- EXERCISE DIRECTIONS
Below are some lines of data. Return all of them as they are.

- PROVIDED DATA

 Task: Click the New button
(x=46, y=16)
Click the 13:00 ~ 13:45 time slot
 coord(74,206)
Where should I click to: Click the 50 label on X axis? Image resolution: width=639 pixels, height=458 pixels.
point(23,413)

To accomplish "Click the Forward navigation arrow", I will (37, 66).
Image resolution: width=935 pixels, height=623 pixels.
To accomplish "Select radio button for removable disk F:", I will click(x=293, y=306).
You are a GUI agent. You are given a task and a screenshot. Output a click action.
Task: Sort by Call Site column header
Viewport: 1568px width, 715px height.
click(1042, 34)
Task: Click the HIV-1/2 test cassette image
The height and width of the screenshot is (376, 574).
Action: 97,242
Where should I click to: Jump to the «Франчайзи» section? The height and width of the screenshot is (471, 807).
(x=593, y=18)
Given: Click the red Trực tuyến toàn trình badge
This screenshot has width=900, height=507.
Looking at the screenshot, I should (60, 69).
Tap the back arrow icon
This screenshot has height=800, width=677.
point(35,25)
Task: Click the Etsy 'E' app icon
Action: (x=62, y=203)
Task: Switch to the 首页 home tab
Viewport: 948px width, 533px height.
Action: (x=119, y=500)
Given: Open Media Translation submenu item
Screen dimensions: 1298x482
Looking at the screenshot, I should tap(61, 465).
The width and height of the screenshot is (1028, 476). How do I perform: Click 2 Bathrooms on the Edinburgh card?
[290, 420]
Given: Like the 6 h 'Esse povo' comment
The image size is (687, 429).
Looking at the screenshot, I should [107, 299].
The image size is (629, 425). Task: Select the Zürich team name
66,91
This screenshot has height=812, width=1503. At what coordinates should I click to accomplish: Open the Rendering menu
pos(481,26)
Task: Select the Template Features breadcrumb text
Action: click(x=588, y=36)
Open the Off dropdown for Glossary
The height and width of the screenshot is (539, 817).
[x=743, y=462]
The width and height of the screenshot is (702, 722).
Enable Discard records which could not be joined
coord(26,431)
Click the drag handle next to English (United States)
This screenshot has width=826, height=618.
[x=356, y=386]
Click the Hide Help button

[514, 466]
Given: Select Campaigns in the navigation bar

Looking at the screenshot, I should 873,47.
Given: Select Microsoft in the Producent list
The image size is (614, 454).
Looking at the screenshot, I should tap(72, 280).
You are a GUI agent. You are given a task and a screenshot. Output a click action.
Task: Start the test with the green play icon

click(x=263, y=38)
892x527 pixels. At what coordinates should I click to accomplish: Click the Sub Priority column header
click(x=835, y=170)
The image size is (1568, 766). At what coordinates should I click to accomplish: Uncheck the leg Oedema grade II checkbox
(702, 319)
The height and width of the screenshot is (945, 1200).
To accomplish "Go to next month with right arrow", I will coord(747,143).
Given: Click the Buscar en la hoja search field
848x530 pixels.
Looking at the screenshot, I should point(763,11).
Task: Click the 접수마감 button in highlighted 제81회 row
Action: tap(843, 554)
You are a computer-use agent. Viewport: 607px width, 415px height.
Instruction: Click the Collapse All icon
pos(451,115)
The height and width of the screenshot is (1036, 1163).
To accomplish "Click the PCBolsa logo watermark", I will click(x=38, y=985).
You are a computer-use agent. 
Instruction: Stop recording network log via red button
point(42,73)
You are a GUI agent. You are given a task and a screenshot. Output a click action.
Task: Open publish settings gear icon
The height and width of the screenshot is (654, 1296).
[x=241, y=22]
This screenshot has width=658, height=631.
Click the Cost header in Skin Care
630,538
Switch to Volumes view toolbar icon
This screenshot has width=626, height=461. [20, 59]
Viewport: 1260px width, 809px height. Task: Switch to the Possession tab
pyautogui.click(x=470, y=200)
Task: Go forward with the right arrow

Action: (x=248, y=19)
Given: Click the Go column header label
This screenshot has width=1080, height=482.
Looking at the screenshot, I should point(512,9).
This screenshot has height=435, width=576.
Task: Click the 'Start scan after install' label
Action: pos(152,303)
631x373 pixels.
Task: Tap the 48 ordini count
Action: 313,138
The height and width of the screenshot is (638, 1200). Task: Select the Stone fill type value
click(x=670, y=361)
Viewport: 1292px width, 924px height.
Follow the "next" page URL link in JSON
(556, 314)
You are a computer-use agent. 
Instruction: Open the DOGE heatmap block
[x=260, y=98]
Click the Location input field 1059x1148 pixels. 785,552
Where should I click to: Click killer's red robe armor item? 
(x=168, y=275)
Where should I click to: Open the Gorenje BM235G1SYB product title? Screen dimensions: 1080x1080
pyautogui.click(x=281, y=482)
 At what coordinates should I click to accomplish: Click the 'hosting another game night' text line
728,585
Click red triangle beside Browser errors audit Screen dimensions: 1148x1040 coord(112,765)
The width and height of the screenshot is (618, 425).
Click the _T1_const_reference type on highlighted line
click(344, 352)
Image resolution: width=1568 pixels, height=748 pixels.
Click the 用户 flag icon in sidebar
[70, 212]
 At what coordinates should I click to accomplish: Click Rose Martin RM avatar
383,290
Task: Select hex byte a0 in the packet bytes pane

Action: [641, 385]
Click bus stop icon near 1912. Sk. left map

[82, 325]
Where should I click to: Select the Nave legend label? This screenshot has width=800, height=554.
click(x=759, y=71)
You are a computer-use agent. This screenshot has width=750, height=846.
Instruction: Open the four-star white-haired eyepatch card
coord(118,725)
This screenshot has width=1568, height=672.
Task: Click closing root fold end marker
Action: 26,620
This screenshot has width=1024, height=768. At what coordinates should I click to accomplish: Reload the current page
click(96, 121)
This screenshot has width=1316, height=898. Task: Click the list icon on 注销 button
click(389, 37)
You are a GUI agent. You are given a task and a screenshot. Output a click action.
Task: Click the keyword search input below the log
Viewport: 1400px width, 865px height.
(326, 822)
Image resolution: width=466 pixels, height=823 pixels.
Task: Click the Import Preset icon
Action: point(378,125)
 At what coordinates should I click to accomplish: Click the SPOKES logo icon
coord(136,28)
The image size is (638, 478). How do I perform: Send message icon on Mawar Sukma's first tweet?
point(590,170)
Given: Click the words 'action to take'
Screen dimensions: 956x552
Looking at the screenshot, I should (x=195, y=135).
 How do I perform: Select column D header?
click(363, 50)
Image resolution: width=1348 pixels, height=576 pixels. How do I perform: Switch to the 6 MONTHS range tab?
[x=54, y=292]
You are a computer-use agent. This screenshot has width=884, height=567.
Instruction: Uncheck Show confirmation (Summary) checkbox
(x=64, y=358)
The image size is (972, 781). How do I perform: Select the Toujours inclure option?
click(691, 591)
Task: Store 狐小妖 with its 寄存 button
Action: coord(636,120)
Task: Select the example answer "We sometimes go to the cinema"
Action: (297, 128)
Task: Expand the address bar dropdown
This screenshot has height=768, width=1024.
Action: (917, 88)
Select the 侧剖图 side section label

- FINISHED EXERCISE
 Task: Click the New button
(x=46, y=16)
Click the 13:00 ~ 13:45 time slot
 coord(74,206)
Where should I click to: Click the 50 label on X axis? Image resolution: width=639 pixels, height=458 pixels.
point(23,413)

To accomplish "Click the Forward navigation arrow", I will (37, 66).
Image resolution: width=935 pixels, height=623 pixels.
To accomplish "Select radio button for removable disk F:", I will click(x=293, y=306).
You are a GUI agent. You are given a task and a screenshot. Output a click action.
Task: Sort by Call Site column header
Viewport: 1568px width, 715px height.
click(1042, 34)
Task: Click the HIV-1/2 test cassette image
The height and width of the screenshot is (376, 574).
Action: 97,242
Where should I click to: Jump to the «Франчайзи» section? The height and width of the screenshot is (471, 807).
(x=593, y=18)
Given: Click the red Trực tuyến toàn trình badge
This screenshot has width=900, height=507.
Looking at the screenshot, I should (60, 69).
Tap the back arrow icon
This screenshot has height=800, width=677.
point(35,25)
Task: Click the Etsy 'E' app icon
Action: (x=62, y=203)
Task: Switch to the 首页 home tab
Viewport: 948px width, 533px height.
Action: (x=119, y=500)
Given: Open Media Translation submenu item
Screen dimensions: 1298x482
Looking at the screenshot, I should tap(61, 465).
The width and height of the screenshot is (1028, 476). How do I perform: Click 2 Bathrooms on the Edinburgh card?
[290, 420]
Given: Like the 6 h 'Esse povo' comment
The image size is (687, 429).
Looking at the screenshot, I should [107, 299].
The image size is (629, 425). Task: Select the Zürich team name
66,91
This screenshot has height=812, width=1503. At what coordinates should I click to accomplish: Open the Rendering menu
pos(481,26)
Task: Select the Template Features breadcrumb text
Action: click(x=588, y=36)
Open the Off dropdown for Glossary
The height and width of the screenshot is (539, 817).
[x=743, y=462]
The width and height of the screenshot is (702, 722).
Enable Discard records which could not be joined
coord(26,431)
Click the drag handle next to English (United States)
This screenshot has width=826, height=618.
[x=356, y=386]
Click the Hide Help button

[514, 466]
Given: Select Campaigns in the navigation bar

Looking at the screenshot, I should 873,47.
Given: Select Microsoft in the Producent list
The image size is (614, 454).
Looking at the screenshot, I should tap(72, 280).
You are a GUI agent. You are given a task and a screenshot. Output a click action.
Task: Start the test with the green play icon

click(x=263, y=38)
892x527 pixels. At what coordinates should I click to accomplish: Click the Sub Priority column header
click(x=835, y=170)
The image size is (1568, 766). At what coordinates should I click to accomplish: Uncheck the leg Oedema grade II checkbox
(702, 319)
The height and width of the screenshot is (945, 1200).
To accomplish "Go to next month with right arrow", I will coord(747,143).
Given: Click the Buscar en la hoja search field
848x530 pixels.
Looking at the screenshot, I should point(763,11).
Task: Click the 접수마감 button in highlighted 제81회 row
Action: tap(843, 554)
You are a computer-use agent. Viewport: 607px width, 415px height.
Instruction: Click the Collapse All icon
pos(451,115)
The height and width of the screenshot is (1036, 1163).
To accomplish "Click the PCBolsa logo watermark", I will click(x=38, y=985).
You are a computer-use agent. 
Instruction: Stop recording network log via red button
point(42,73)
You are a GUI agent. You are given a task and a screenshot. Output a click action.
Task: Open publish settings gear icon
The height and width of the screenshot is (654, 1296).
[x=241, y=22]
This screenshot has width=658, height=631.
Click the Cost header in Skin Care
630,538
Switch to Volumes view toolbar icon
This screenshot has width=626, height=461. [20, 59]
Viewport: 1260px width, 809px height. Task: Switch to the Possession tab
pyautogui.click(x=470, y=200)
Task: Go forward with the right arrow

Action: (x=248, y=19)
Given: Click the Go column header label
This screenshot has width=1080, height=482.
Looking at the screenshot, I should point(512,9).
This screenshot has height=435, width=576.
Task: Click the 'Start scan after install' label
Action: pos(152,303)
631x373 pixels.
Task: Tap the 48 ordini count
Action: 313,138
The height and width of the screenshot is (638, 1200). Task: Select the Stone fill type value
click(x=670, y=361)
Viewport: 1292px width, 924px height.
Follow the "next" page URL link in JSON
(556, 314)
You are a computer-use agent. 
Instruction: Open the DOGE heatmap block
[x=260, y=98]
Click the Location input field 1059x1148 pixels. 785,552
Where should I click to: Click killer's red robe armor item? 
(x=168, y=275)
Where should I click to: Open the Gorenje BM235G1SYB product title? Screen dimensions: 1080x1080
pyautogui.click(x=281, y=482)
 At what coordinates should I click to accomplish: Click the 'hosting another game night' text line
728,585
Click red triangle beside Browser errors audit Screen dimensions: 1148x1040 coord(112,765)
The width and height of the screenshot is (618, 425).
Click the _T1_const_reference type on highlighted line
click(344, 352)
Image resolution: width=1568 pixels, height=748 pixels.
Click the 用户 flag icon in sidebar
[70, 212]
 At what coordinates should I click to accomplish: Click Rose Martin RM avatar
383,290
Task: Select hex byte a0 in the packet bytes pane

Action: [641, 385]
Click bus stop icon near 1912. Sk. left map

[82, 325]
Where should I click to: Select the Nave legend label? This screenshot has width=800, height=554.
click(x=759, y=71)
You are a computer-use agent. This screenshot has width=750, height=846.
Instruction: Open the four-star white-haired eyepatch card
coord(118,725)
This screenshot has width=1568, height=672.
Task: Click closing root fold end marker
Action: 26,620
This screenshot has width=1024, height=768. At what coordinates should I click to accomplish: Reload the current page
click(96, 121)
This screenshot has width=1316, height=898. Task: Click the list icon on 注销 button
click(389, 37)
You are a GUI agent. You are given a task and a screenshot. Output a click action.
Task: Click the keyword search input below the log
Viewport: 1400px width, 865px height.
(326, 822)
Image resolution: width=466 pixels, height=823 pixels.
Task: Click the Import Preset icon
Action: point(378,125)
 At what coordinates should I click to accomplish: Click the SPOKES logo icon
coord(136,28)
The image size is (638, 478). How do I perform: Send message icon on Mawar Sukma's first tweet?
point(590,170)
Given: Click the words 'action to take'
Screen dimensions: 956x552
Looking at the screenshot, I should (x=195, y=135).
 How do I perform: Select column D header?
click(363, 50)
Image resolution: width=1348 pixels, height=576 pixels. How do I perform: Switch to the 6 MONTHS range tab?
[x=54, y=292]
You are a computer-use agent. This screenshot has width=884, height=567.
Instruction: Uncheck Show confirmation (Summary) checkbox
(x=64, y=358)
The image size is (972, 781). How do I perform: Select the Toujours inclure option?
click(691, 591)
Task: Store 狐小妖 with its 寄存 button
Action: coord(636,120)
Task: Select the example answer "We sometimes go to the cinema"
Action: (297, 128)
Task: Expand the address bar dropdown
This screenshot has height=768, width=1024.
Action: (917, 88)
Select the 侧剖图 side section label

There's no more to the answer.